In 2010, in just one of the thousands of ISDS cases that corporations have taken against states attempting to regulate in the public interest, Philip Morris, the tobacco company, sued Uruguay over its plain packaging laws for tobacco. The case went on for years but eventually collapsed on a technicality to do with the subsidiary Philip Morris used to bring the case. Philip Morris, Imperial Tobacco and Japan Tobacco Limited all sent letters to the Irish Government threatening to challenge legally the plain packaging legislation we introduced in 2015.

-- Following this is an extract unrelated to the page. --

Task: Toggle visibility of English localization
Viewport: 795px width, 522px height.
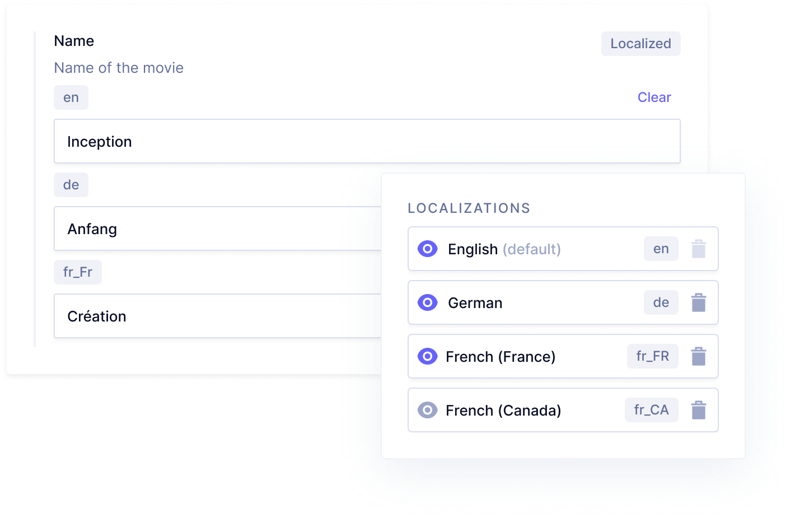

There is also opposition to the legislation put forward here today on the basis of infringements of property rights and free trade. The Taoiseach will go to Brussels in two weeks effectively to hand over to the tobacco giants the right to sue us successfully in respect of these objections. In essence, the Government is proposing legislation and the leader of that Government is acting against the spirit of the legislation. Most people who understand how the system works would be of the view that the influence and power of big business has probably never been greater in the history of the planet. The potential for states to hold it to account is diminishing because its influence is so great. The Nice and Lisbon treaties played a part in that. For example, a bypass is being built at New Ross in County Wexford. We are not allowed to borrow money at 1% which the Government could do because according to EU rules it would go on our books and break our 3% rule and we would be in different trouble. We have to go to a public private partnership, PPP, where at a minimum the money is costing in the region of 15%. We are paying 15 times more for the money to build the bypass at New Ross than we should be paying. That is only one example. We are building schools under PPPs. The money is costing 15 times more than it should. Where is the rationale behind that? How can the Commission say that it is legislating in the best interests of the people of Europe if it is driving the states and governments of Europe into the hands of the private sector to be used and abused because that sector has a licence to make crazy money off the European states because of the rules and regulations it has introduced. On our own little patch in Ireland if the full light of day ever shines on the workings of the National Asset Management Agency, NAMA, it will show how we do business and it is rotten to the core.